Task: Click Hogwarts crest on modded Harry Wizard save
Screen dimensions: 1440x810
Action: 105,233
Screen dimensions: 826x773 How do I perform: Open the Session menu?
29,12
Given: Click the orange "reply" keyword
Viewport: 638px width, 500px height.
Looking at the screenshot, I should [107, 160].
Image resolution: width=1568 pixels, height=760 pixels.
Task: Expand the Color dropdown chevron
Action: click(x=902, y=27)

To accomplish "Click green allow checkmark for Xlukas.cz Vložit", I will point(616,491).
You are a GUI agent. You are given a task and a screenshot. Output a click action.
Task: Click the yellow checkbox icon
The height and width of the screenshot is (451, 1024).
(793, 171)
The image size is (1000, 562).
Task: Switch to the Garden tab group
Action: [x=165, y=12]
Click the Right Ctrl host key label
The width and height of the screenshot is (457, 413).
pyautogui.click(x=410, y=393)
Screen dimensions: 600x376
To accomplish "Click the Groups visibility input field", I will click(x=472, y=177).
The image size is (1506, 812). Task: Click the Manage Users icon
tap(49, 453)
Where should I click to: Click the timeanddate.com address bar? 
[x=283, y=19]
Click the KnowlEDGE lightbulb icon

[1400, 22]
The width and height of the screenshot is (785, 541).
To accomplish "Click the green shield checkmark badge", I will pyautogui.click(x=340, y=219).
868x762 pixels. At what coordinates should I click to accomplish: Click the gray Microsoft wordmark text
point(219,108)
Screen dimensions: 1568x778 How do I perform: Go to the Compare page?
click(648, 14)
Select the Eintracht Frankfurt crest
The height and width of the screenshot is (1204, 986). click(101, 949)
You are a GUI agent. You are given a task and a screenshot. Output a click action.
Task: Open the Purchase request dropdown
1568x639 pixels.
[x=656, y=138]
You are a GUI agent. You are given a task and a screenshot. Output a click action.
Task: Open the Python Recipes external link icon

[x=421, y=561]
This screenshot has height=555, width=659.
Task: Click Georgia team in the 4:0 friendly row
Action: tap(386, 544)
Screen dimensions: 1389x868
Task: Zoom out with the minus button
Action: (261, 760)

● ● ● ● ● ● ●

Show the lines where the word "will" appears in the entries.

To accomplish "Click green allow checkmark for Xlukas.cz Vložit", I will point(616,491).
To accomplish "Click the Groups visibility input field", I will click(x=472, y=177).
To accomplish "Click the green shield checkmark badge", I will pyautogui.click(x=340, y=219).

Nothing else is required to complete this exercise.